B: 使用 Vertex AI 默認數據拆分

C: Use Vertex AI chronological split, and specify the sales timestamp feature as the time variable

C: 使用 Vertex AI 時間順序拆分,並指定銷售時間戳特徵作為時間變量

D: Use Vertex AI random split, assigning 70% of the rows to the training set, 10% to the validation set, and 20% to the test set

D: 使用 Vertex AI 隨機拆分,將 70% 的行分配給訓練集,10% 分配給驗證集,20% 分配給測試集


Analysis / 解析

A. Wrong. Using a manual split based on the store name means the model will train entirely on data from certain stores and validate/test on another. Since the objective is to predict sales for a new store that doesn't exist in the historical data, splitting by existing stores will not account for the time-series nature of sales forecasting. More importantly, you cannot evaluate how well the model handles future trends if you partition by location rather than time.

A. 錯誤。使用基於商店名稱的手動拆分意味著模型將完全在某些特定商店的數據上進行訓練,並在另一家商店上進行驗證/測試。由於目標是預測歷史數據中不存在的「新」商店的銷售額,因此按現有商店進行分區將無法兼顧銷售預測的時間序列特性。更重要的是,如果您按位置而非時間進行拆分,將無法評估模型處理未來趨勢的能力。

B. Wrong. Vertex AI's default split for tabular datasets is a random split (80% training, 10% validation, 10% testing). Random splits are inappropriate for time-series or sequential data like sales transactions, as they introduce data leakage (the model would use future data points to predict past data points during training).

B. 錯誤。Vertex AI 對表格數據集的默認拆分是隨機拆分(80% 訓練、10% 驗證、10% 測試)。隨機拆分不適用於銷售交易等時間序列或順序數據,因為它們會引入數據洩漏(模型在訓練期間會使用未來的數據點來預測過去的數據點)。

C. Correct. Sales data is inherently time-dependent (time-series data). When training a model to predict future sales—especially for a new store—you must use a chronological data split based on a timestamp feature. This ensures that the model trains on earlier data, validates on later data, and tests on the most recent data, accurately simulating how the model will perform in production when forecasting the future.

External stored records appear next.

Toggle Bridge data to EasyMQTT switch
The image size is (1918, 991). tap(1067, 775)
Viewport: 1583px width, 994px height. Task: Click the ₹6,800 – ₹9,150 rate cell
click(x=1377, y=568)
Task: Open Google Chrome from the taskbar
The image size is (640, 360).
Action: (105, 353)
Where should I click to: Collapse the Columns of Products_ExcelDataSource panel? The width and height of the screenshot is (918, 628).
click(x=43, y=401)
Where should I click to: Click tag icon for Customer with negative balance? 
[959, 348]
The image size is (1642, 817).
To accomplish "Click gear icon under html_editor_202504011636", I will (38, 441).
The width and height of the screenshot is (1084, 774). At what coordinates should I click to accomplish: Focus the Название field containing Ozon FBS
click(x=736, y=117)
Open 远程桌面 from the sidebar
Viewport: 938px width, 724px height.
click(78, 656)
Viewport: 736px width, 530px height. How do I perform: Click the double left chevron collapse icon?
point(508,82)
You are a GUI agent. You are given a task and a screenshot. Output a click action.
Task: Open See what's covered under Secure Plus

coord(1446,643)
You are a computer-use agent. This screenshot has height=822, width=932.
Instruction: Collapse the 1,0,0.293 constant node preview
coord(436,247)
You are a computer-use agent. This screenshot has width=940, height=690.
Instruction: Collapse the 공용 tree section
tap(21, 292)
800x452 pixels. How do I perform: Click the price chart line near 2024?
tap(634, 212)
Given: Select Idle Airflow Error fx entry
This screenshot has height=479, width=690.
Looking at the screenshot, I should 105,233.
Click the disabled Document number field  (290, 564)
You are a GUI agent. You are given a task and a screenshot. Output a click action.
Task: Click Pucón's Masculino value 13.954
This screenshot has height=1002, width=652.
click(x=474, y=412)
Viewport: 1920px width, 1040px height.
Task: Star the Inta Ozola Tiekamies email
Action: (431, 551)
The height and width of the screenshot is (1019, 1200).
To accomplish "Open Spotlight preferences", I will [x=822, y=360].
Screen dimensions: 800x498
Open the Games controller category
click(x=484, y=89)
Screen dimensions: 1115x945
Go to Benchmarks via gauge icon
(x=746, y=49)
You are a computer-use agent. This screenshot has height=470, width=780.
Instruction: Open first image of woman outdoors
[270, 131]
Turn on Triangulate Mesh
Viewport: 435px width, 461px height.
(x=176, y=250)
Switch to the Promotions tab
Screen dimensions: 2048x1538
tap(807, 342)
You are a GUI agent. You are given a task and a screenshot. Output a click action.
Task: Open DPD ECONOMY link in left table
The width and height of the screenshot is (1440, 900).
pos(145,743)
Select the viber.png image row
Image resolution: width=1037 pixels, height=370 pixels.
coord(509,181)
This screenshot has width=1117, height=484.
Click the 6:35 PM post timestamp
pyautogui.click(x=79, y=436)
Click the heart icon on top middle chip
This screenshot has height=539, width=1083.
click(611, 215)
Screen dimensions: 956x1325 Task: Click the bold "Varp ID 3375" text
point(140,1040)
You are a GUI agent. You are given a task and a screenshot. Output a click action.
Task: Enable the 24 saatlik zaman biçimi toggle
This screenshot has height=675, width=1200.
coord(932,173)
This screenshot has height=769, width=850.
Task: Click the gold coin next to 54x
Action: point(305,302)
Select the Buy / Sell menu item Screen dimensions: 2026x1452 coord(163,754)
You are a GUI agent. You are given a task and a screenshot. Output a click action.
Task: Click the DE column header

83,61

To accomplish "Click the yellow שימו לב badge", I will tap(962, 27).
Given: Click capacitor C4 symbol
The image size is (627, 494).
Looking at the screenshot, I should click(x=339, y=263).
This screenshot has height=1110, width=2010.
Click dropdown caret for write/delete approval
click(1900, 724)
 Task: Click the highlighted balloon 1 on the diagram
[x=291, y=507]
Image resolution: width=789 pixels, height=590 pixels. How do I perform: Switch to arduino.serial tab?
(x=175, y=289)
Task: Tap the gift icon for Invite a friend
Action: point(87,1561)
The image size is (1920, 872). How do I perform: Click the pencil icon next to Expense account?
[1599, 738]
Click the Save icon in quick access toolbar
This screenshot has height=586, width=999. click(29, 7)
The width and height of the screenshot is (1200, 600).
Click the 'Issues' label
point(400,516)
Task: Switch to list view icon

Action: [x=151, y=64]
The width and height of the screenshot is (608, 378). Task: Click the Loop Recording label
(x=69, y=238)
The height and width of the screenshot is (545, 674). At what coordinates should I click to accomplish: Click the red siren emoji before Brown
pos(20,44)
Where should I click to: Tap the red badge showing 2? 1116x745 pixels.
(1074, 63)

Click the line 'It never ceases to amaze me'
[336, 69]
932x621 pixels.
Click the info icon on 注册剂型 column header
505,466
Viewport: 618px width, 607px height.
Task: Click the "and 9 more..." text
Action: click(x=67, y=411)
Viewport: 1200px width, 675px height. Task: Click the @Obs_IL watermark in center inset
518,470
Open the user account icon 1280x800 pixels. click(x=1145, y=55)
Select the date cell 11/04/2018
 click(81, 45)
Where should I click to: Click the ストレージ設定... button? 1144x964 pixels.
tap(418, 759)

C. 正確。銷售數據本質上具有時間依賴性(時間序列數據)。當訓練模型來預測未來銷售額時(特別是針對新商店),您必須使用基於時間戳特徵的時間順序(按時間前後)數據拆分。這可以確保模型在早期數據上進行訓練,在較晚的數據上進行驗證,並在最新的數據上進行測試,從而準確模擬模型在生產環境中預測未來時的實際表現。

D. Wrong. As with the default split, a random split randomly assigns rows across the training, validation, and test sets. In sales and timestamped data, this causes data leakage because information from the "future" is leaked into the training set, leading to overly optimistic evaluation metrics that will fail in production.

D. 錯誤。與默認拆分一樣,隨機拆分會將各行隨機分配到訓練集、驗證集和測試集中。在包含銷售和時間戳的數據中,這會導致數據洩漏,因為來自「未來」的信息會洩漏到訓練集中,從而導致評估指標過於樂觀,但上線生產環境後則會失效。